Saat ini, setelah beberapa tahun lulus, teman saya justru berterima kasih karena pernah dikaplok dengan pantofel.
Saya juga ada pengalaman yang kurang mengenakkan saat menjadi guru di sekolah menengah pertama. Saya termasuk orang yang sulit menghafalkan nama. Apalagi nama siswa yang jumlahnya ratusan dan wajahnya hampir mirip-mirip karena mengenakan seragam. Walaupun setelah beberapa bulan hafal juga.
Pernah suatu saat, di dalam kelas, saya salah sebut nama anak. Dia anak perempuan kelas delapan. Duduk di pojok belakang ruang kelas. Entah kenapa, wajahnya yang semula ceria. Langsung merah padam. Dia berdiri dan bilang begini,
"Guru-guru ke podo kabeh. Apale seng pinter tok. Apale seng melu OSIS tok."
Dia berjalan keluar kemudian membanting pintu kelas. Suasana tiba-tiba hening. Saya merasakan rasa bersalah yang amat dalam.

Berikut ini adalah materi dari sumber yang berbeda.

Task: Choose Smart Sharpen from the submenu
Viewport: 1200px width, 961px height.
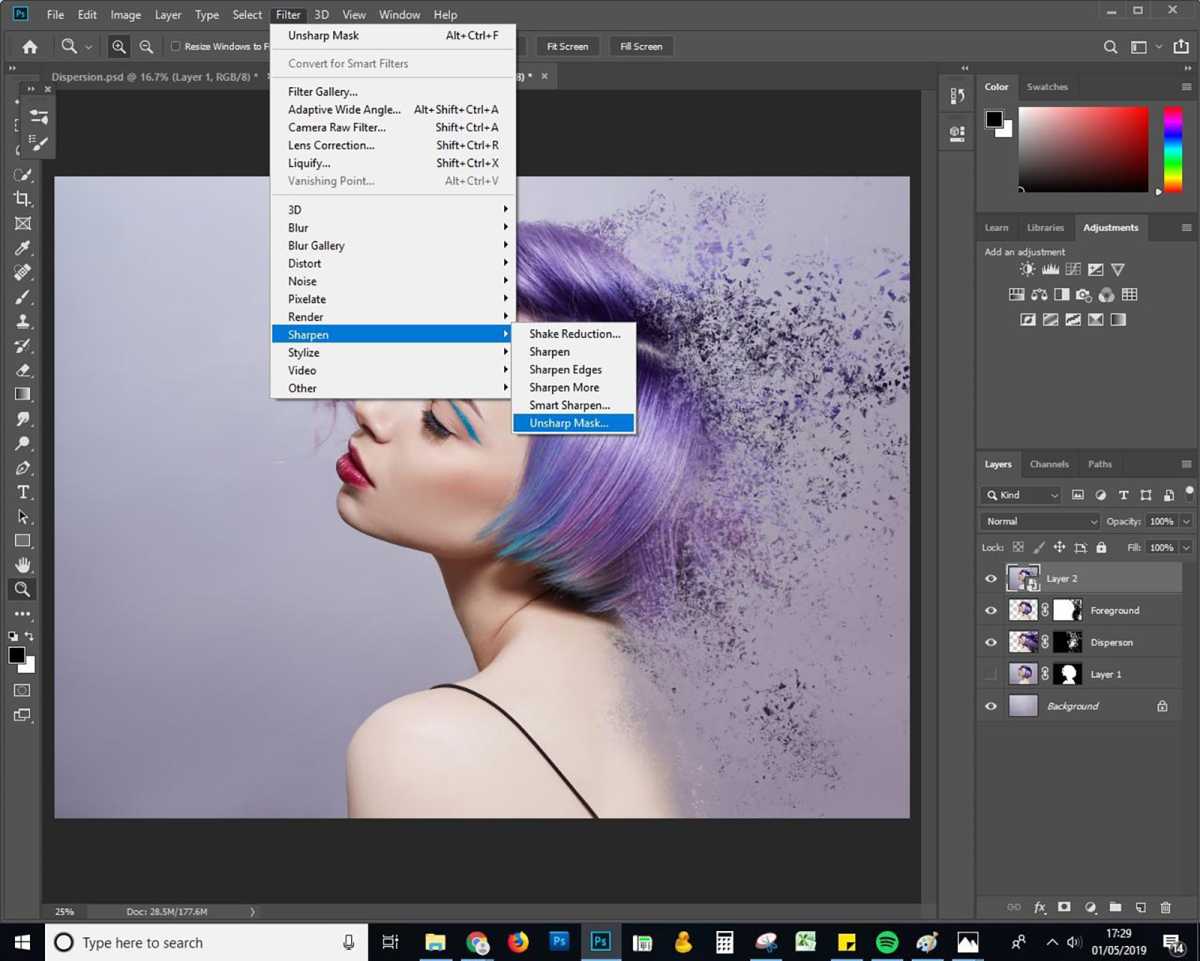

Tentu salah sebut nama ini tidak termasuk kekerasan. Berbeda dengan mengaplok wajah menggunakan pantofel. Tapi tidak mengenali siswa satu per satu, tidak memahami kondisi dan perasaan mereka, apapun alasannya adalah sebuah kejahatan. Apalagi sampai membeda-bedakan si A pintar, si B goblok, si C nakal, si D anak pejabat, si E aktif, si F manutan, si G ganteng, dsb.
Jadi memang betul sepertinya kita perlu adakan mata pelajaran olahrasa. Untuk bisa memahami anak-anak sebagai manusia yang utuh. Serta membedakan mana kekerasan dan kejahatan.